Requirement: Without including any picture, return the complete set of records exactly.

Provided entries:
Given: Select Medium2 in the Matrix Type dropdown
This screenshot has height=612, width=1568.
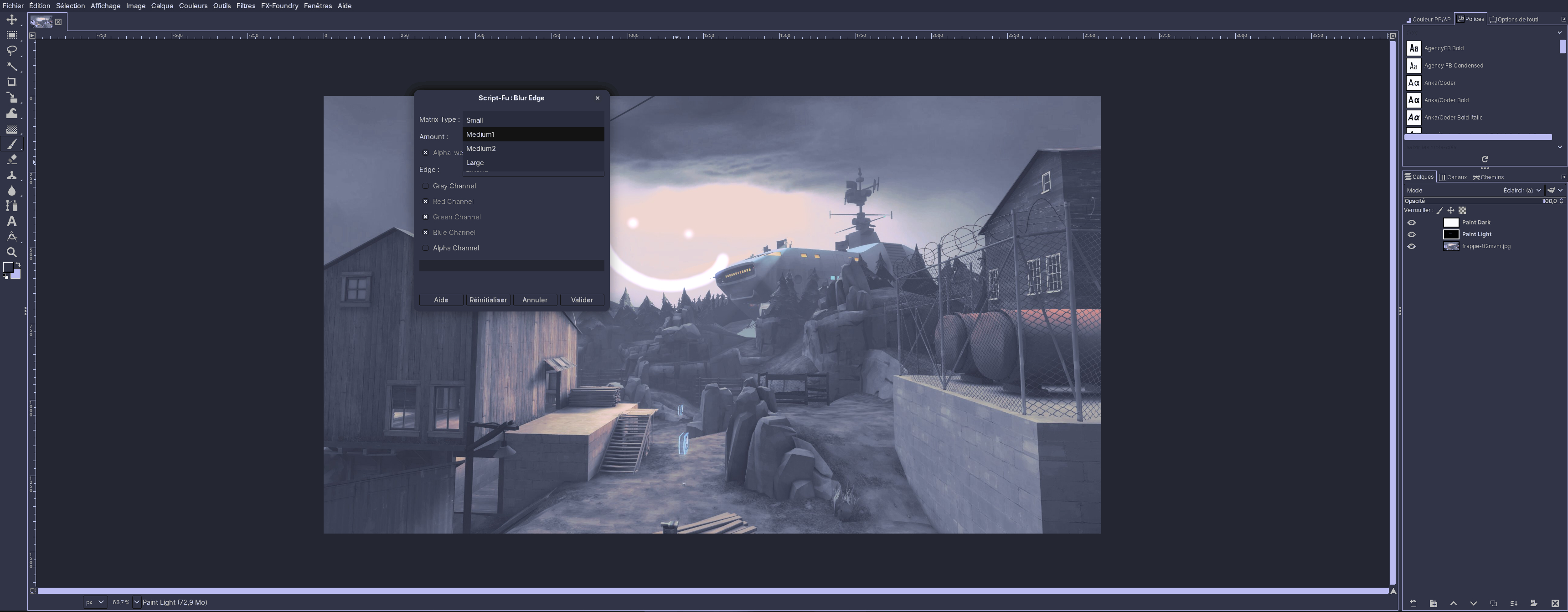Looking at the screenshot, I should (x=481, y=149).
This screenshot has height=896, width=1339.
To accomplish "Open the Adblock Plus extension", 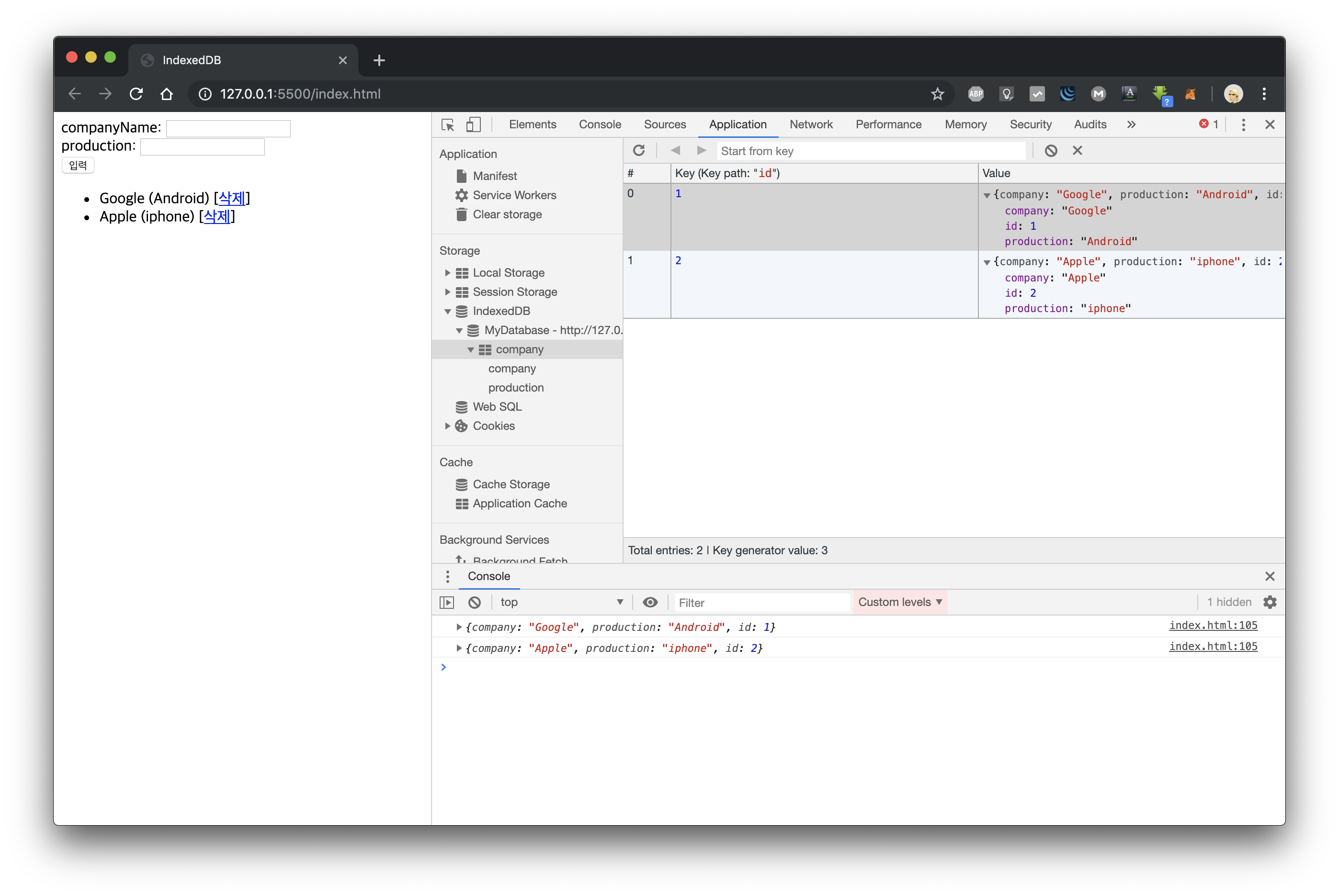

Completed exercise:
Given: Select Medium2 in the Matrix Type dropdown
This screenshot has height=612, width=1568.
Looking at the screenshot, I should (x=481, y=149).
This screenshot has height=896, width=1339.
To accomplish "Open the Adblock Plus extension", 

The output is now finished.